Dans la nuit du 22 au 23 janvier 2026, environ 2 000 volontaires, accompagnés de 500 professionnels, se sont mobilisés pour la 9ème édition de la Nuit de la Solidarité. Ces efforts ont révélé une hausse de 10 % du nombre de sans-abris, notamment dans les campements, par rapport à l'année précédente.
Paul Alauzy, porte-parole du collectif Le Revers, souligne la gravité de la situation : "Ces résultats sont alarmants. Les politiques actuelles, comme la loi anti-squat, contribuent à aggraver la situation. Les sans-abris sont souvent invisibilisés, poussés hors de la capitale, mais finissent par s'entasser dans nos quartiers". Ses propos font écho à une réelle détresse parmi ceux qui, chaque jour, croisent la souffrance de ces personnes fragilisées.
1% de solidarité en plus dédiée au sans-abrisme
Le collectif réclame la création de centres d’accueil pour enrayer la multiplication des campements. "Nous faisons des maraudes quotidiennement et constatons que de plus en plus de personnes, souvent des migrants cherchant asile, se retrouvent à la rue", ajoute Alauzy. En effet, Paris, avec un budget de fonctionnement de 12,5 milliards d'euros, devrait investir davantage dans le soutien aux sans-abris, souligne-t-il. "Un simple 1 % supplémentaire pourrait transformer la donne dans les rues de notre ville".

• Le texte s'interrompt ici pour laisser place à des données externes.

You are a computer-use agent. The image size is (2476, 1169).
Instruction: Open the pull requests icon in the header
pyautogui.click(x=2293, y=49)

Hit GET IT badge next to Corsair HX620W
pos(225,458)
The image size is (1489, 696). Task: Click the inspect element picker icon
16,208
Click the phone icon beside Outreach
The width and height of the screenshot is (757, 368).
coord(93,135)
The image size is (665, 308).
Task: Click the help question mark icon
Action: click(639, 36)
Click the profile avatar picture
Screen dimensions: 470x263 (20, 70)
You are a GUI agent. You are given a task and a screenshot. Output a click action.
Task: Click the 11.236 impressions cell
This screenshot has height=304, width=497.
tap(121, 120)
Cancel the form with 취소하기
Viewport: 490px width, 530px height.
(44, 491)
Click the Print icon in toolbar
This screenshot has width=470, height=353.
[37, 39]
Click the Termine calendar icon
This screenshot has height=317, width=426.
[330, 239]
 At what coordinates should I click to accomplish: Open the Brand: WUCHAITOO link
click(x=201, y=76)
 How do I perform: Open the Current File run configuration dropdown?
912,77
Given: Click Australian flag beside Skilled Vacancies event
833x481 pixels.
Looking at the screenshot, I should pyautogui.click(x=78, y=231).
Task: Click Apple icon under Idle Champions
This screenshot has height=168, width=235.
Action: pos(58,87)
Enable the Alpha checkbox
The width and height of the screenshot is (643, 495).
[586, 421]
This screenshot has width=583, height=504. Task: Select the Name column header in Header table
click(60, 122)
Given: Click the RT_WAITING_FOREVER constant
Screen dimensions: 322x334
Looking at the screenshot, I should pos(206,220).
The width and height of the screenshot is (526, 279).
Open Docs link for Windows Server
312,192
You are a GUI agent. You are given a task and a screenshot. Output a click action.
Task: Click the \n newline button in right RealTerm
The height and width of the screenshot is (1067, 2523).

Une solidarité qui s'invite dans les municipales
La réalité du sans-abrisme touche personnellement chacun d'entre nous. Alauzy insiste sur le fait que "tout le monde a déjà été confronté à des situations déconcertantes, il est de notre devoir d'agir". Il rappelle que cette problématique doit être au cœur des préoccupations des candidats aux prochaines municipales. "Nous devons nous mobiliser pour montrer aux élus que la situation n'est pas acceptable. Le moment d'agir, c'est maintenant".
Les préoccupations et actions du collectif Le Revers montrent qu’un changement est nécessaire. La mobilisation autour des sans-abris à Paris appelle à un engagement collectif fort pour lutter contre cette crise humaine.